Thursday, July 30, 2015

"'Welcome, men'"

     With a yell he woke up.  A space boat had nudged against his crystal hull, and was now bobbing a few feet away.  It was a solid metal ovoid, of a model he recognized, and the numbers and letters on its hull were familiar to him.  He had made it.  He had hung on.  The ordeal was over.
     The little hatch of the rescue boat opened, and two suited figures emerged, one after the other, from its sheltered interior. At once these figures became silver-blurred as the berserker's machines had been, but these men's features were visible through their faceplates, their eyes looking straight at Karlsen. They smiled in steady encouragement, never taking their eyes from his.
     Not for an instant.
     They rapped on his door, and kept smiling while he put on his spacesuit. But he made no move to let them in; instead he drew his gun.
     They frowned. Inside their helmets their mouths formed words: Open up! He flipped on his radio, but if they were sending nothing was coming through in this space. They kept on gazing steadily at him.
     Wait, he signaled with an upraised hand. He got a slate and stylus from his chair, and wrote them a message.
     LOOK AROUND AT THE SCENERY FOR A WHILE.
     He was sane but maybe they thought him mad. As if to humor him, they began to look around them. A new set of dragon-head prominences were rising ahead, beyond the stormy horizon at the rim of the world. The frowning men looked ahead of them at dragons, around them at buzzsaw rainbow whirls of stone, they looked down into the deadly depths of the inferno, they looked up at the stars' poisonous blue-white spears sliding visibly over the void.
     Then both of them, still frowning uncomprehendingly, looked right back at Karlsen.
     He sat in his chair, holding his drawn gun, waiting, having no more to say.
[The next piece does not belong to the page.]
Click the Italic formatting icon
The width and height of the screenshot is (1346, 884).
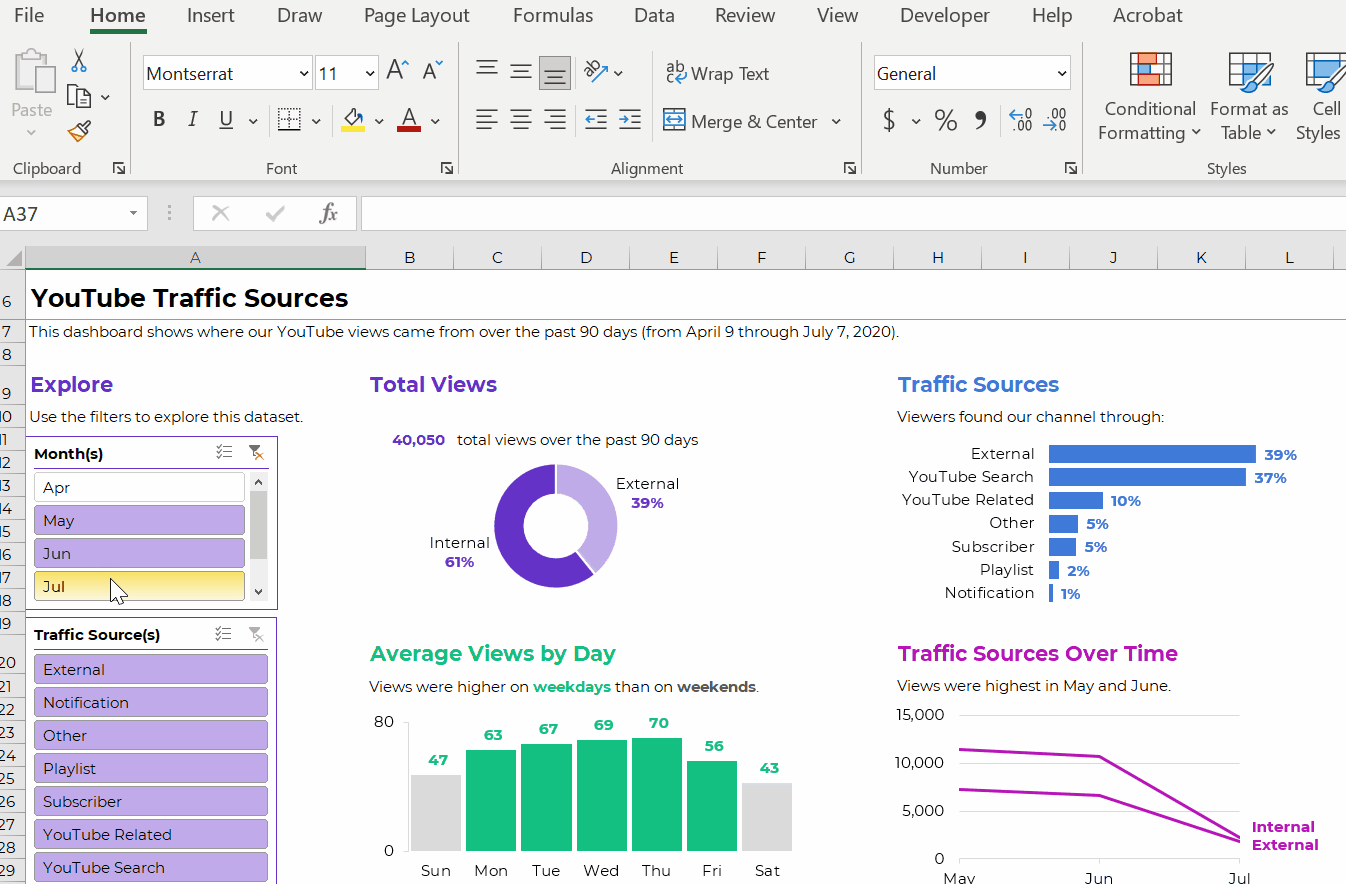(x=193, y=121)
He knew the berserker-ship would have boats aboard, and that it could build its killing machines into the likenesses of men. These were almost good enough to fool him.
     The figures outside produced a slate of their own from somewhere.
     WE TOOK BERS. FROM BEHIND. ALL OK & SAFE. COME OUT.
     He looked back. The cloud of dust raised by the berserker's own weapons had settled around it, hiding it and all the forceline behind it from Karlsen's view. Oh, if only he could believe that these were men . . .
     They gestured energetically, and lettered some more.
     OUR SHIP WAITING BACK THERE BEHIND DUST. SHE'S TOO BIG TO HOLD THIS LEVEL LONG.
     And again:
     KARLSEN, COME WITH US!!! THIS YOUR ONLY CHANCE!
     He didn't dare read any more of their messages for fear he would believe them, rush out into their metal arms, and be torn apart. He closed his eyes and prayed. After a long time he opened his eyes again. His visitors and their boats were gone.
     Not long afterward—as time seemed to him—there were flashes of light from inside the dust cloud surrounding the berserker. A fight, to which someone had brought weapons that would work in this space? Or another attempt to trick him? He would see.
     He was watching alertly as another rescue boat, much like the first, inched its way out of the dustcloud toward him. It drew alongside and stopped. Two more spacesuited figures got out and began to wear silver drapery.
     This time he had his sign ready.
     LOOK AROUND AT THE SCENERY FOR A WHILE.
     As if to humor him, they began to look around them. Maybe they thought him mad, but he was sane. After about a minute they still hadn't turned back to him—one's face looked up and out at the unbelievable stars, while the other slowly swiveled his neck, watching a dragon's head go by. Gradually their bodies became congealed in awe and terror, clinging and crouching against his glass wall.
     After taking half a minute more to check his own helmet and suit, Karlsen bled out his cabin air and opened his door.
     "Welcome, men," he said, over his helmet radio. He had to help one of them aboard the rescue boat. But they made it.

     Fred Saberhagen, "The face of the deep" (1966), Beserker (1967), as reproduced here, and corrected against a large print edition ((Waterville, MN:  Thorndike Press, 2003), 332-336).